At the weekend, Steve Ballmer, chief executive of Microsoft walked away from offering $47.5 billion for the online search engine, in a deal that valued Yahoo! at $33 a share. Mr Yang is understood to have refused to even consider yielding to the software giant for a valuation below $38 each.
After the talks broke down, shares in Yahoo! fell by as much as 20 per cent amid fears by traders that Mr Yang would not be able to either find another deal or increase its own stock price on his own.
The stock plunged even though it is understood that talks between Yahoo! and AOL, the internet arm of Time Warner, are continuing. Microsoft is also understood to be interested in buying AOL. It is thought that talks between Yahoo! and News Corporation, parent of The Times, are also still live.
Last night, Mr Yang said he had "mixed feelings" about events at the weekend, when the talks broke down. He added: "If they [Microsoft] have anything new to say, we would be open [...] I am more than willing to listen."
He explained: "We were negotiating a way to find common ground and then on Saturday they chose to walk away. They started it and they walked away."
Mr Yang is due to meet employees at the company's Californian headquarters today to reassure them about the future of Yahoo!.
Microsoft wanted to buy Yahoo! so that it could compete more effectively with Google, the biggest internet company in the world, for a slice of the $40 billion-a-year online advertising market.

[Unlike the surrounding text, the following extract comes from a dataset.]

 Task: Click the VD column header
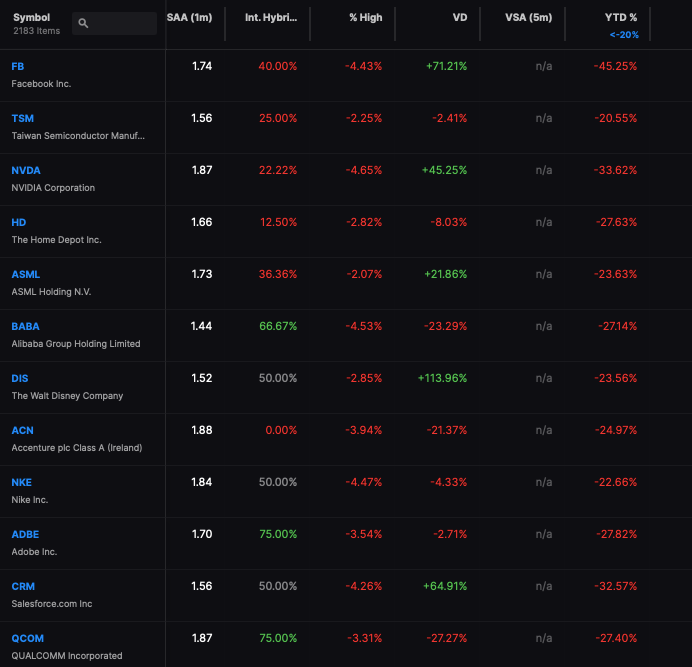point(460,18)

Some analysts believe Yahoo!'s stock price will surrender most of its 50 per cent gain since Microsoft made its initial offer on January 31. The anticipated sell-off would leave Yahoo’s market value hovering around $30 billion.
Darren Chervitz, co-manager of the Jacob Internet Fund, a Yahoo! shareholder, said yesterday: “Clearly there’s frustration. I am not even sure if Yahoo! cares about its shareholders because they didn’t show much regard for shareholders’ best interests in this process.”
Eric Jackson, head of Ironfire Capital, a small hedge fund activist, said he was “mad” about Yahoo!’s rejection of Microsoft’s bid. He is urging shareholders to withhold their votes for the reelection of Yahoo!’s directors at its annual general meeting next month.
“Yahoo!’s rejection was not in the best interests of shareholders,” said Mr Jackson, who led a successful campaign to oust Terry Semel as Yahoo! chief executive last year.
Microsoft published a letter sent to Mr Yang at the weekend, detailing its decision to walk away. It also revealed that Mr Yang had threatened to out-source a lucrative part of Yahoo!’s business to Google, its larger rival, if Microsoft tried to make a formal hostile bid.
Such a move, Microsoft argued, would have damaged Yahoo!’s business.